I am looking to put a little charging station in the storage compartment of my home theater sectional. I really would like to only run one USB cable to charge my devices (I recently bought this one). I am a bit worried I will not be buying the correct pieces for my needs. I would like to charge at least two smartphones (HTC One X and Note 2) at once and at their full charging rate. If I could get the power to charge more than two devices, that would be great, but that may be asking for a bit much.

My next step is purchasing a wall adapter. This adapter provides quite a bit of power, and will leave me with a second USB slot free.
After that, is a USB hub. This hub looked like a good bet, as I could velcro it to the inside of my storage compartment and have easy access to three ports.

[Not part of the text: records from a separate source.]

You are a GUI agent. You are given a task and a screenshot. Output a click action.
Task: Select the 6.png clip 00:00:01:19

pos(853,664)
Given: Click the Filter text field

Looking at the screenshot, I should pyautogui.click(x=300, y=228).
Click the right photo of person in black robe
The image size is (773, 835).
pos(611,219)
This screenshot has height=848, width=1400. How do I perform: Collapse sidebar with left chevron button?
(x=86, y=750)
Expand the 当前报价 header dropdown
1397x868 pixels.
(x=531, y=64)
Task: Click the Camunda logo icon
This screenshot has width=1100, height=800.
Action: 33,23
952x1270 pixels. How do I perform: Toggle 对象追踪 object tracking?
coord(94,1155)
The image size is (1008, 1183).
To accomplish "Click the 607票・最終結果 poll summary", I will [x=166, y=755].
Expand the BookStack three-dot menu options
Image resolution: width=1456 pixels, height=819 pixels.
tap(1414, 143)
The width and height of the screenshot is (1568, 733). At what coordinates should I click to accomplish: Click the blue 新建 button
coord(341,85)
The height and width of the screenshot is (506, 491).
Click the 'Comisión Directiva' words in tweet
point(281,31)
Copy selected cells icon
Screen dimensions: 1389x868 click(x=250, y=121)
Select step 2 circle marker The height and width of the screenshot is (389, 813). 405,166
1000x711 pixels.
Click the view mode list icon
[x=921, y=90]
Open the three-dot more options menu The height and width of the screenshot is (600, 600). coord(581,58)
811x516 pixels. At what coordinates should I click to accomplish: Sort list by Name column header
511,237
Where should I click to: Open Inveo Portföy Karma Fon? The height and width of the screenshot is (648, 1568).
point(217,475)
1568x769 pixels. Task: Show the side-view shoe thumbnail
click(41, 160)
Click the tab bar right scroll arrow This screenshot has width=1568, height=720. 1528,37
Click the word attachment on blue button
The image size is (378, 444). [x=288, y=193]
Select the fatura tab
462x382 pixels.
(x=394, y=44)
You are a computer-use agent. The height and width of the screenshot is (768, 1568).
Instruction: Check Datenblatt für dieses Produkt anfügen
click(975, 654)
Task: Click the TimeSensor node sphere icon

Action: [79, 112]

Is that setup enough to provide the power to quickly charge two power-hungry smartphones? Is there a better solution? I saw the Belkin charging station, but that has flaws of its own.


----------



## 4778 (Dec 14, 2012)

Hello, vegeta13613, your power supply seems like a good bet. But, Using a USB hub is a bad idea because USB hubs are really for data transfer and not for charging devices. If you use your charger with a USB hub, You'll lose alot of Amperage, as most Computer USB Ports ONLY supply 5V, 500mA per Port to any devices attached them. As a result, USB Hubs will only handel 1000mA at best.
Your best bet is to use both ports on your charger and leave it at That.

Best of luck!


----------